Lançado no formato de CD duplo Inéditos 1967 – 1999 é mais do que uma reunião de faixas editadas em singles ou álbuns de colaboração lançados apenas em vinil ou até mesmo uma mera recolha de arquivo. Ambas essas abordagens estão no disco já que, por um lado, aqui encontramos temas dos diversos singles e EP que José Mário Branco editou a solo (salvo FMI, que foi reunido em CD com o alinhamento de Ser Solidário) e, também, inéditos de sessões de estúdio até aqui nunca levados a disco. Mas há novidade, nomeadamente a peça instrumental Fantasie Languedocienne, criada numa residência em Montpellier em 1987 e apresentada, uma única vez, ao vivo, em 1988. Agora recriada (e gravada), com a partitura recuperada com a ajuda de investigadores do Departamento de Ciências Musicais da Universidade Nova de Lisboa, esta peça alarga (em disco) o espetro das visões musicais de José Mário Branco, que soma pistas tanto no jazz como em compositores como Poulenc ou Fauré que, afinal, integram tanto a história da formação musical, como serão possivelmente expressão do próprio gosto do músico.
A Fantasie Languedocienne é uma das várias (boas) surpresas desta reunião de temas que escutamos cronologicamente ordenados segundo a data da sua criação. Muitas dessas surpresas chegam de vários episódios de colaboração com o cinema. E se os temas das bandas sonoras de Gente do Norte, de Leonel Brito, e O Ladrão do Pão, de Noémia Delgado, tinham conhecido edição num single e EP respetivamente editados em 1978 e 1979, já as contribuições para Agosto, de Jorge Silva Melo e A Raiz do Coração, de Paulo Rocha, são peças nunca antes escutadas em disco, em todas elas sendo traduzidos ecos de fontes de inspiração. No caso de Agosto contamos com cinco temas “à maneira de” que ajudaram a contextualizar o tempo e geografia da ação. O Fim de Verão (À Maneira d’Os Conchas) é um belo tratado de reflexão sobre o ié ié português. E nesse tema, assim como nos restantes do filme de Silva Melo ou em Alma Herdada (Bolero à Maneira de Antonio Machin), que José Mário Branco cantou com os dedos a apertar o nariz “para cantar à maneira do célebre bolerista cubano”, ficam marcas do sentido de humor do músico.

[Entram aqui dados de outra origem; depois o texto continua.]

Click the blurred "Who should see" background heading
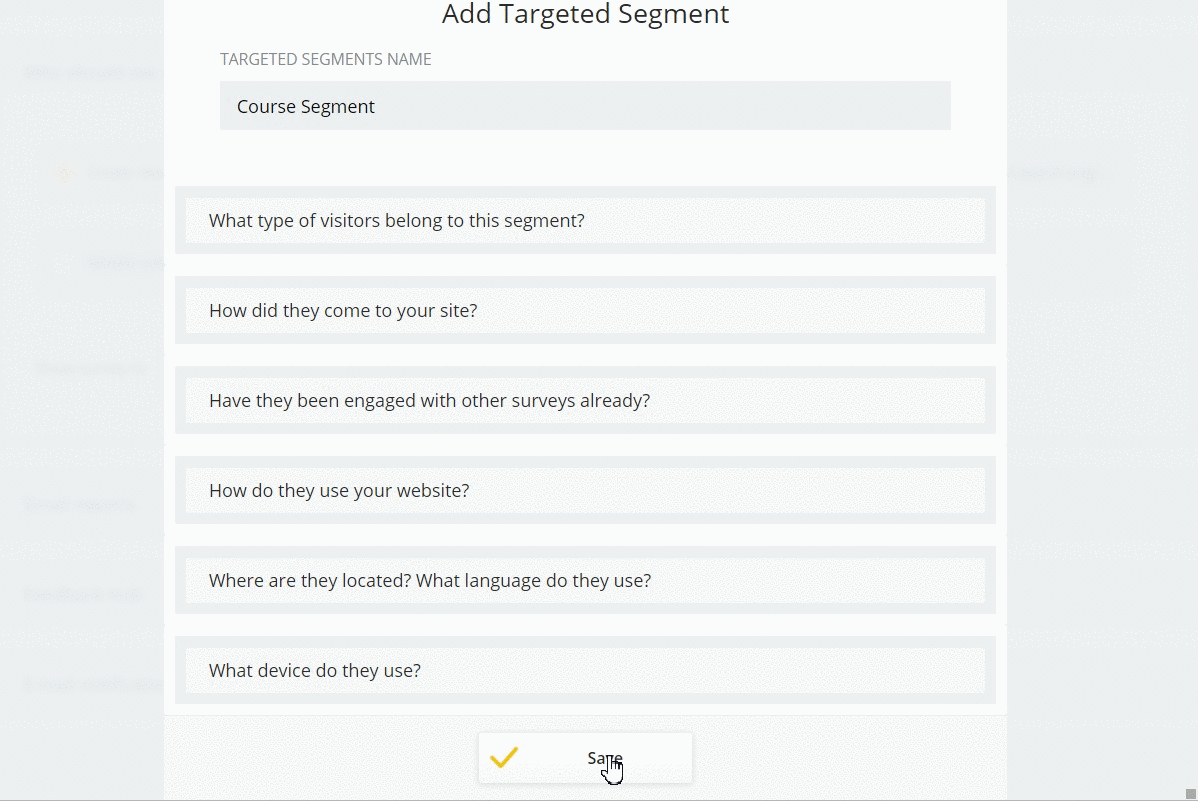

O alinhamento de Inéditos 1967 – 1999 abre com as mais antigas gravações de estúdio de José Mário Branco. Com base no Cancioneiro Galaico-Português, coligido por Natália Correia, e numa aventura que chegaria a uma edição disco com Michel Giacometti como importante presença, o EP Seis Cantigas de Amigo, gravado em Paris (com Sérgio Godinho numa segunda viola e pandeireta) representou a estreia discográfica de José Mário Branco. Na verdade foram sete as Cantigas de Amigo gravadas, uma delas tendo acabado de fora do EP lançado pelos Arquivos Sonoros Portugueses em finais dos anos 60. Inéditos 1967 – 1999 colmata esta “falta” incluindo Quantas Sabedes Amar, Amigo (ou Mar de Vigo), sobre poema de Martim Codax. A progressão do alinhamento passa depois por Ronda do Soldadinho, canção editada em single em 1969 e que regista uma primeira materialização de uma ideia militante de reflexão sobre a atualidade e que, tal como o EP de cantigas de amigo, surge num período de exílio vivido em Paris. Musicalmente a Ronda do Soldadinho (que está numa versão em maquete no acerco do Museu da Música Portuguesa) estabelece relações entre tempos e formas musicais, lançando desde logo uma visão pessoal de abordagem à canção popular que, com invulgares marcas de diversidade, atravessaria depois a restante obra de José Mário Branco.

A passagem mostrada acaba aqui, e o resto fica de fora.